Pelaku Penganiayaan di Taman Daan Mogot Raya Mengaku Lupa karena Miras
Pelaku penganiayaan di kawasan Taman Daan Mogot Raya, Grogol Petamburan, Jakarta Barat, mengaku tidak mengingat aksi kekerasan yang dilakukannya saat diperiksa oleh penyidik kepolisian. Hal ini disampaikan oleh Kanit Reskrim Polsek Grogol Petamburan, AKP Alexander Tengbunan, di Mapolsek Grogol Petamburan, Jakarta.
Kejadian penganiayaan ini terjadi pada Jumat (29/5) dini hari di sebuah kafe di wilayah tersebut. Pelaku dan korban, yang sedang berkumpul untuk minum-minum, diduga terlibat cekcok yang berujung pada aksi penganiayaan. Korban mengalami luka serius, seperti patah tulang hidung, dan harus dilarikan ke rumah sakit.
Alasan Pelaku
Saat diperiksa, pelaku mengklaim tidak ingat kejadian tersebut karena pengaruh minuman keras. Menurut AKP Alexander Tengbunan, awalnya korban sedang minum alkohol, namun perselisihan terjadi dan pelaku memukul korban di depan kafe tempat mereka berkumpul. Polisi berhasil cepat menangkap pelaku di Tanjung Duren Utara, Grogol Petamburan.

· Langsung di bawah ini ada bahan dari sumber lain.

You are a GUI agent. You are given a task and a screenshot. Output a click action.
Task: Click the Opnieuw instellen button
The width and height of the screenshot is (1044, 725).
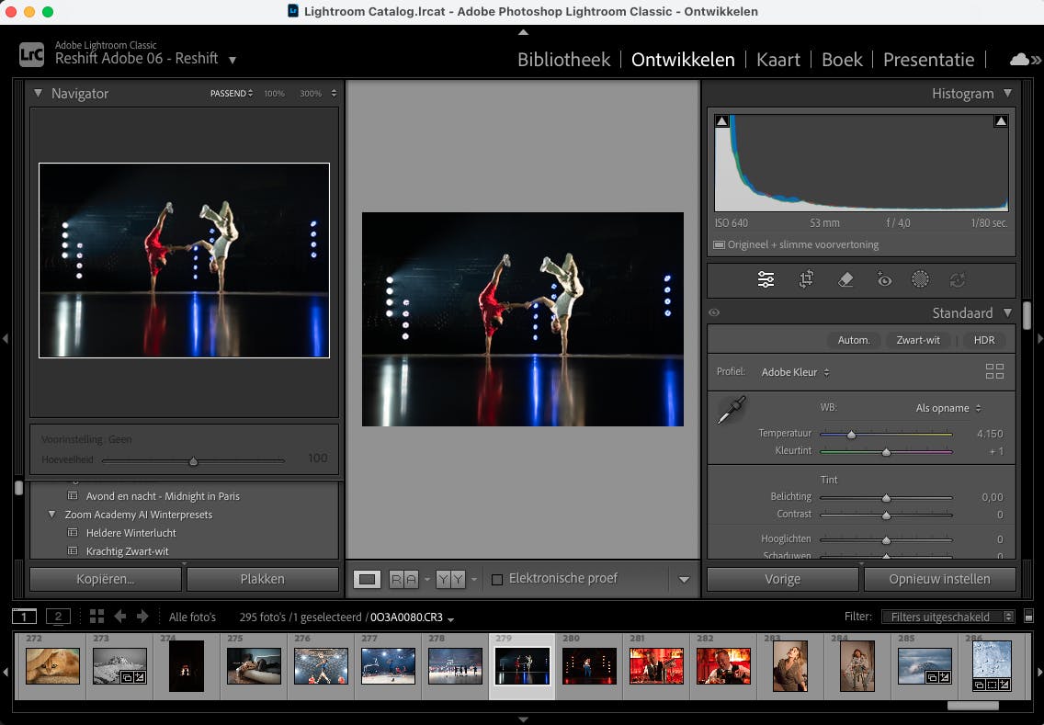(x=940, y=579)
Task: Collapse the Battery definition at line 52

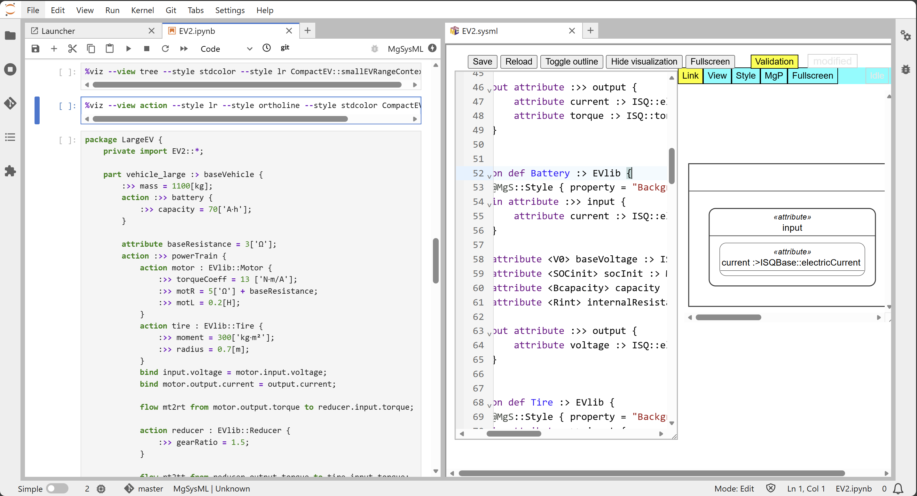Action: click(489, 176)
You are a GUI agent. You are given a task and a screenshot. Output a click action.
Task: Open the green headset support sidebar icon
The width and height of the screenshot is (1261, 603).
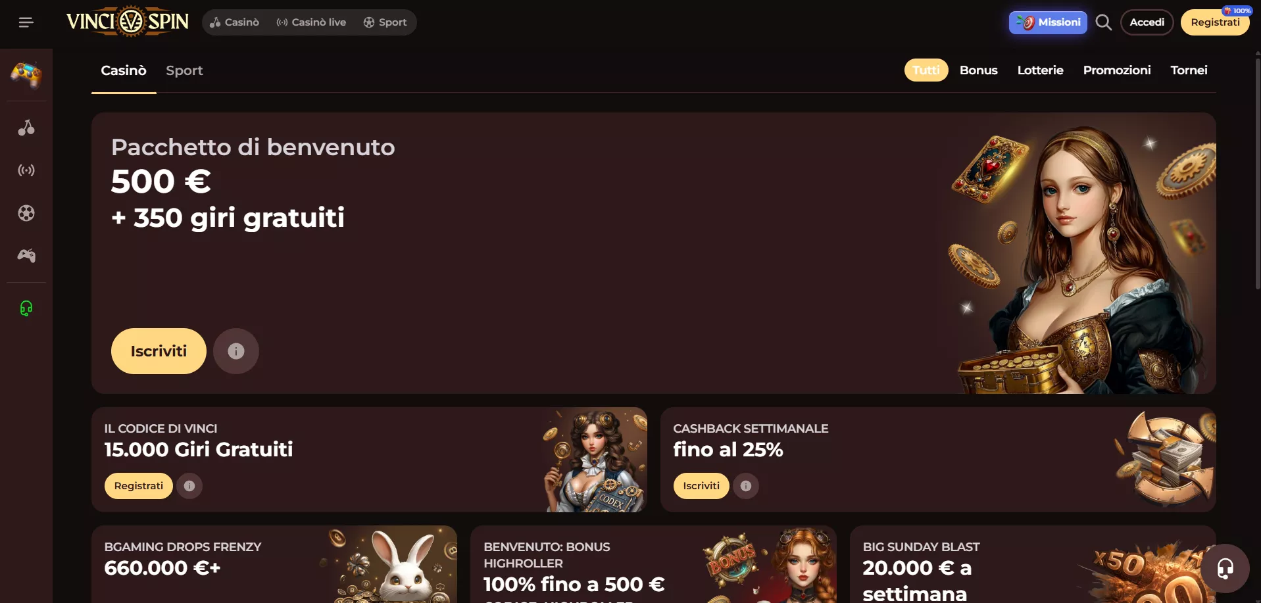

Pelaku penganiayaan ini, dengan inisial FDC, akan dijerat dengan Pasal 466 ayat (2) Kitab Undang-Undang Hukum Pidana baru, dengan ancaman hukuman penjara maksimal lima tahun. Pihak kepolisian masih melakukan penyelidikan lanjutan terkait kasus ini, termasuk memastikan kondisi korban berdasarkan hasil visum dan keterangan dokter.
Respons cepat dari Polsek Grogol Petamburan sangat diapresiasi dalam penanganan kasus ini. Kejadian ini juga menjadi peringatan akan bahaya konsumsi minuman keras dan pentingnya menjaga emosi dan perilaku agar tidak berujung pada kekerasan.